I started with Cauley, Geller, Bowman, & Coates, a Little Rock, Arkansas, firm with a website that invites potential plaintiffs to “PLEASE SELECT THE CLASS ACTION BY CLICKING HERE.” It took me a moment to scroll through the dozens of companies on the list, but I ultimately found Supervalu and a copy of the complaint filed in Federal District Court. I read it with interest, and then disappointment. It had obviously been adapted from a form used for other shareholder class actions. Spacing errors seemed to indicate where deletions or additions occurred, and several pronouns were incorrectly sexed (for example, former Supervalu CEO C. Michael Wright was referred to as “her”). I decided to find another firm.

When I contacted Shiffrin & Barroway in Pennsylvania, the receptionist referred me to a “case specialist” who asked, “Super … value?

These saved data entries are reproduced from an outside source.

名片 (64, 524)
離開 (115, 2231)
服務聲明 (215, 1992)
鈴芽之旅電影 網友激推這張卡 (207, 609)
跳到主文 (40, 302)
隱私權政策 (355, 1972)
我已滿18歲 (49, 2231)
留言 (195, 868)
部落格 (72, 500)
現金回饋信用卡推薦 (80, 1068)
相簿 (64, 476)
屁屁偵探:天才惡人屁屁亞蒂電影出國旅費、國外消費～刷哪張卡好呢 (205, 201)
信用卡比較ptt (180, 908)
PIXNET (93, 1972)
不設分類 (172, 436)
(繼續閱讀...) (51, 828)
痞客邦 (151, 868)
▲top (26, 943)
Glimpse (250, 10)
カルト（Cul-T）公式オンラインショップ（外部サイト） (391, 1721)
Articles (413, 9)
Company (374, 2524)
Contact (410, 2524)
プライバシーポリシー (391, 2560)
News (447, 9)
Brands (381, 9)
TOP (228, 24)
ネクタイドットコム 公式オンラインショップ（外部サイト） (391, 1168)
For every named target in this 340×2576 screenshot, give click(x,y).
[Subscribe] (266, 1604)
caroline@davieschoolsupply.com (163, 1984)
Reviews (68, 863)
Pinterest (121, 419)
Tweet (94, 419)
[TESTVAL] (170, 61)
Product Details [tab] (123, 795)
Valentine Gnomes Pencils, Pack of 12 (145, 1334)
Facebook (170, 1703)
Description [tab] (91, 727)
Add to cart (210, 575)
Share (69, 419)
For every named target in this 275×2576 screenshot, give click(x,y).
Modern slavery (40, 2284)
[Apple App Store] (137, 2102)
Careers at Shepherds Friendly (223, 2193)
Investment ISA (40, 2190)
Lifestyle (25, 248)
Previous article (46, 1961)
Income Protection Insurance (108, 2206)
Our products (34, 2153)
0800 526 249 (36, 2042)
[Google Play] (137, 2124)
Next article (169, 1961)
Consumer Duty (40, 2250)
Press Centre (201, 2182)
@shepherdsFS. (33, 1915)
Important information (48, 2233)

Is that—oh! There it is! Do you wanna be part of the suit?” When I asked whether she could tell me anything about what had actually gone wrong at Supervalu, she began to read to me, “The complaint charges Supervalu, Inc., and its officers and directors with issuing—” I interrupted her, explaining that I could read their press release on my own, and then asked whether there were any compelling reasons why her firm was preferable to the many others pursuing Supervalu. “Strictly up to you,” she answered. “But we’re pretty well-known, and most of our clients get plenty of money.” Over the course of two days, I contacted eight of the law firms suing Supervalu. Not one of them could tell me anything that wasn’t in the June 25 press release. Most of them couldn’t give me a reason as to why they would be superior to any of the other law firms involved in the class action. And one even told me that I had too few shares to interest most firms, anyway.